» **YOUR ASSIGNMENT**: Transcribe exactly, please, the line bearing "Ford Mustang 2026 (465, 644)" and all later lines through the end of the records, with the pictures left out.

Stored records
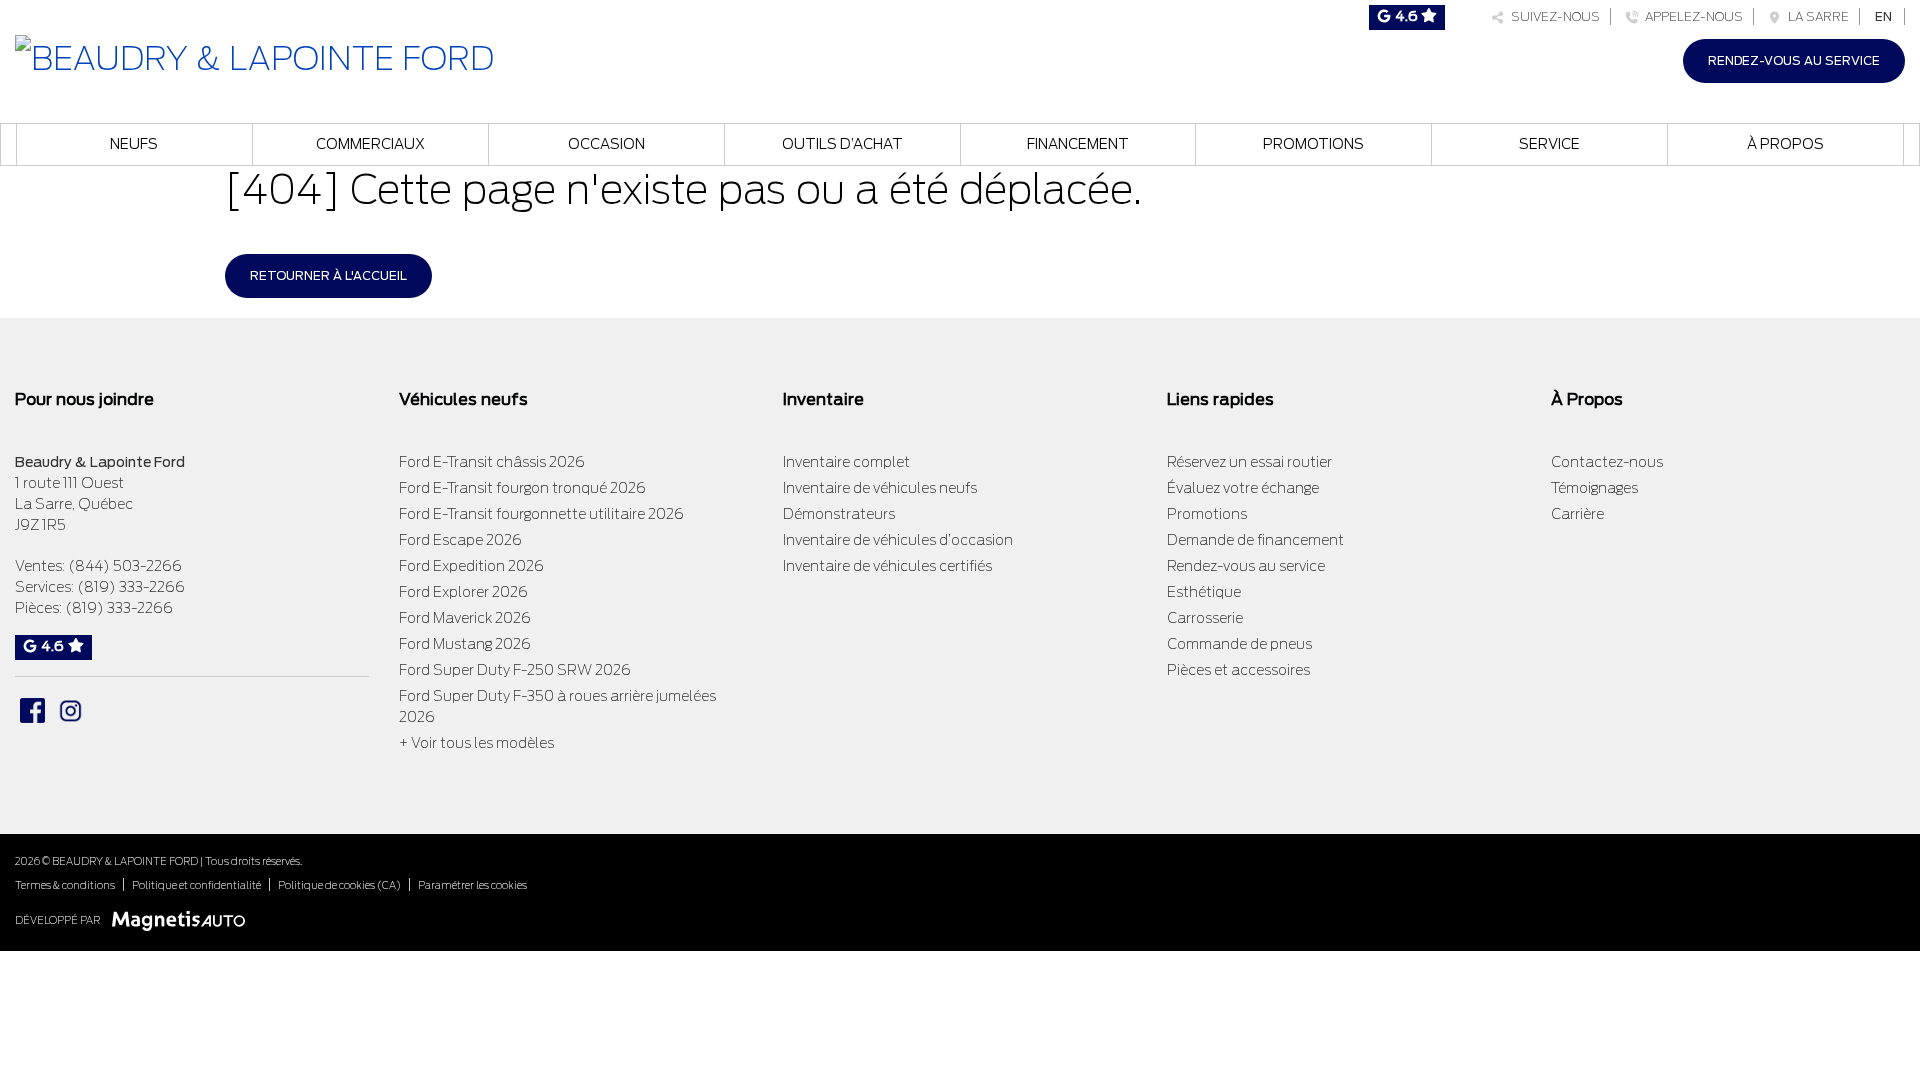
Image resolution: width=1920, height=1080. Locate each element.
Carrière (1577, 514)
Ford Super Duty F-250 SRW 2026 (515, 670)
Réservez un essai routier (1249, 462)
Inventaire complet (846, 462)
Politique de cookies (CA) (339, 885)
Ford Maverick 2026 (465, 618)
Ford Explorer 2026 (463, 592)
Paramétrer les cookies (472, 885)
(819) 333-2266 (131, 587)
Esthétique (1204, 592)
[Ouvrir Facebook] (32, 710)
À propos (1785, 144)
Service (1549, 144)
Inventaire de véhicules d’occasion (898, 540)
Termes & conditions (65, 885)
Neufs (134, 144)
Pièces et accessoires (1238, 670)
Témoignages (1594, 488)
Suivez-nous (1552, 16)
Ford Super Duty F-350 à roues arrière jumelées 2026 (557, 706)
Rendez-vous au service (1794, 60)
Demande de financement (1255, 540)
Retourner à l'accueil (328, 275)
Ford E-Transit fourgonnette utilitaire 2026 (541, 514)
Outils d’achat (842, 144)
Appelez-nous (1691, 16)
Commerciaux (370, 144)
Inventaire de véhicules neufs (880, 488)
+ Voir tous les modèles (476, 743)
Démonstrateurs (839, 514)
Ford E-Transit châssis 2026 (492, 462)
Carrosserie (1205, 618)
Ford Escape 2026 (460, 540)
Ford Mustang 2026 (465, 644)
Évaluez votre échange (1243, 488)
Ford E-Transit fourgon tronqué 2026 (522, 488)
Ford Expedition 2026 (471, 566)
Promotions (1313, 144)
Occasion (606, 144)
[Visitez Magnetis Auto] (183, 919)
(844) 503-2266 (125, 566)
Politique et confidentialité (196, 885)
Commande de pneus (1239, 644)
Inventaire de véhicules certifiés (887, 566)
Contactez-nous (1607, 462)
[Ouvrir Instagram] (70, 710)
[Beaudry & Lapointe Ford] (254, 56)
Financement (1078, 144)
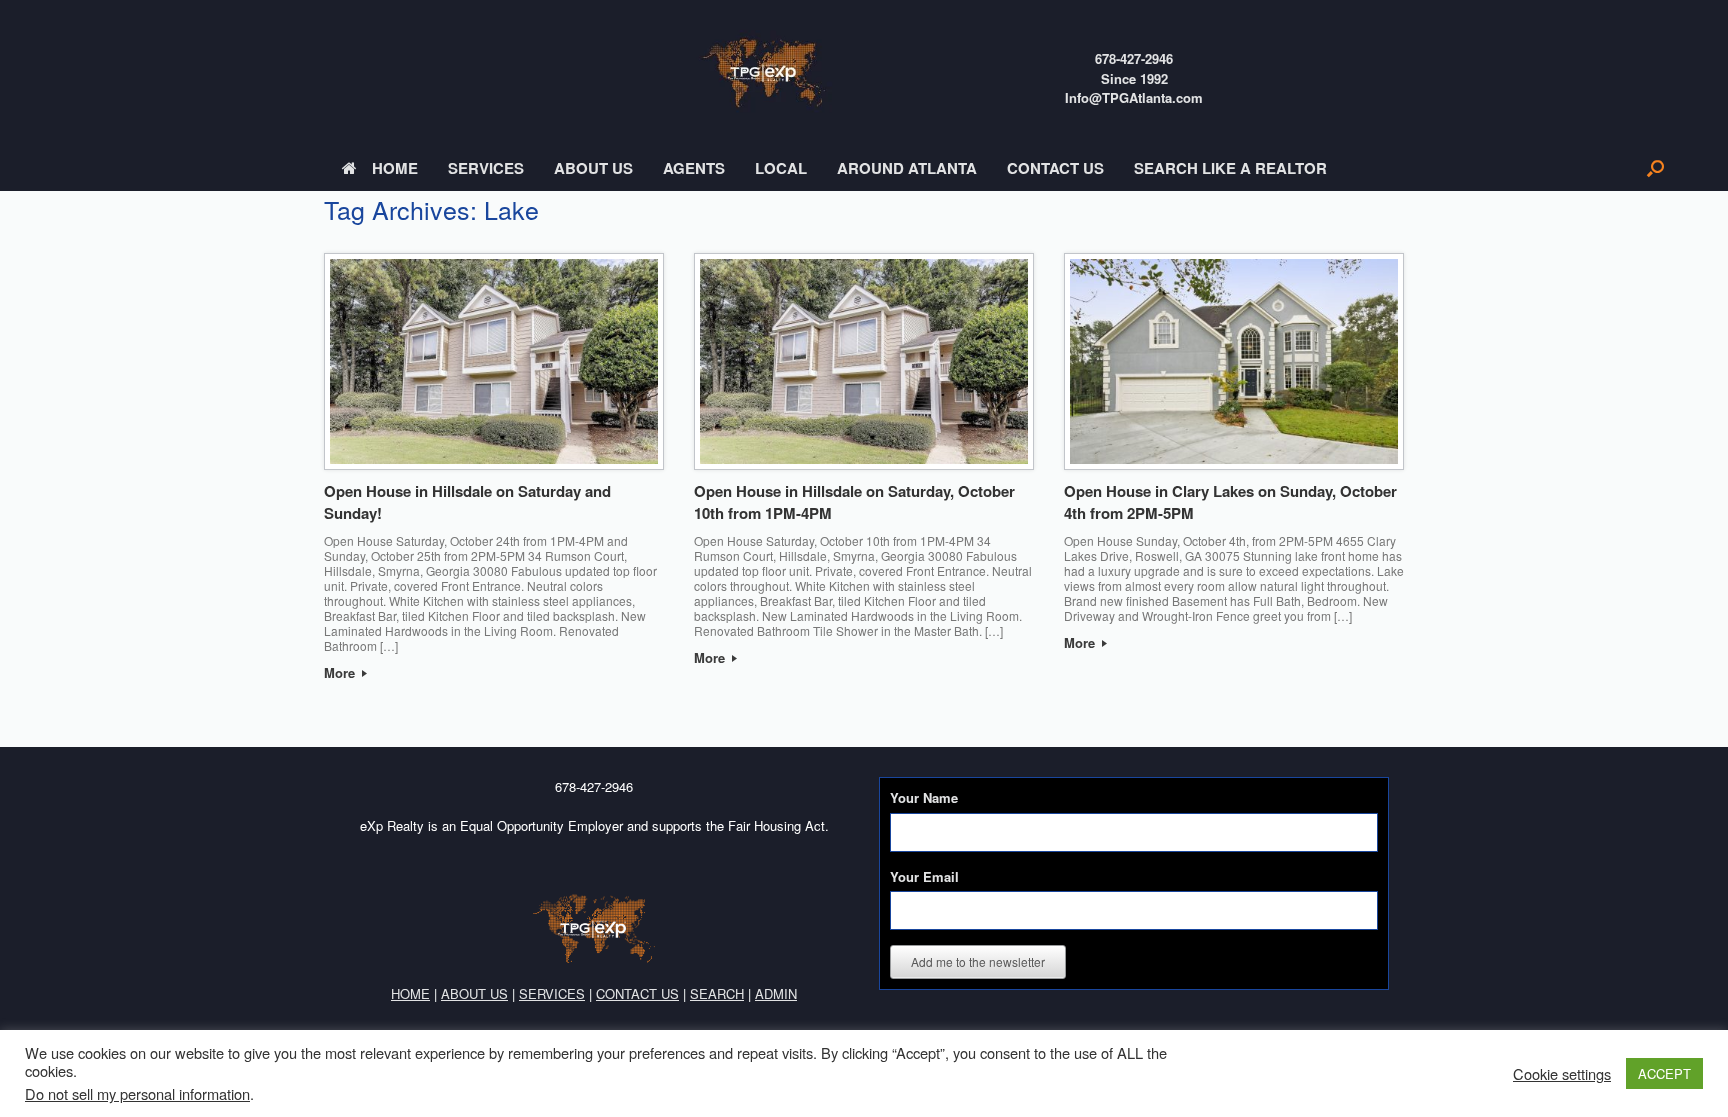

» **ANSWER TO THIS EXERCISE**:
Ford Mustang 2026 (465, 644)
Évaluez votre échange (1243, 488)
Ford E-Transit fourgon tronqué 2026 (522, 488)
Ford Expedition 2026 (471, 566)
Promotions (1313, 144)
Occasion (606, 144)
[Visitez Magnetis Auto] (183, 919)
(844) 503-2266 (125, 566)
Politique et confidentialité (196, 885)
Commande de pneus (1239, 644)
Inventaire de véhicules certifiés (887, 566)
Contactez-nous (1607, 462)
[Ouvrir Instagram] (70, 710)
[Beaudry & Lapointe Ford] (254, 56)
Financement (1078, 144)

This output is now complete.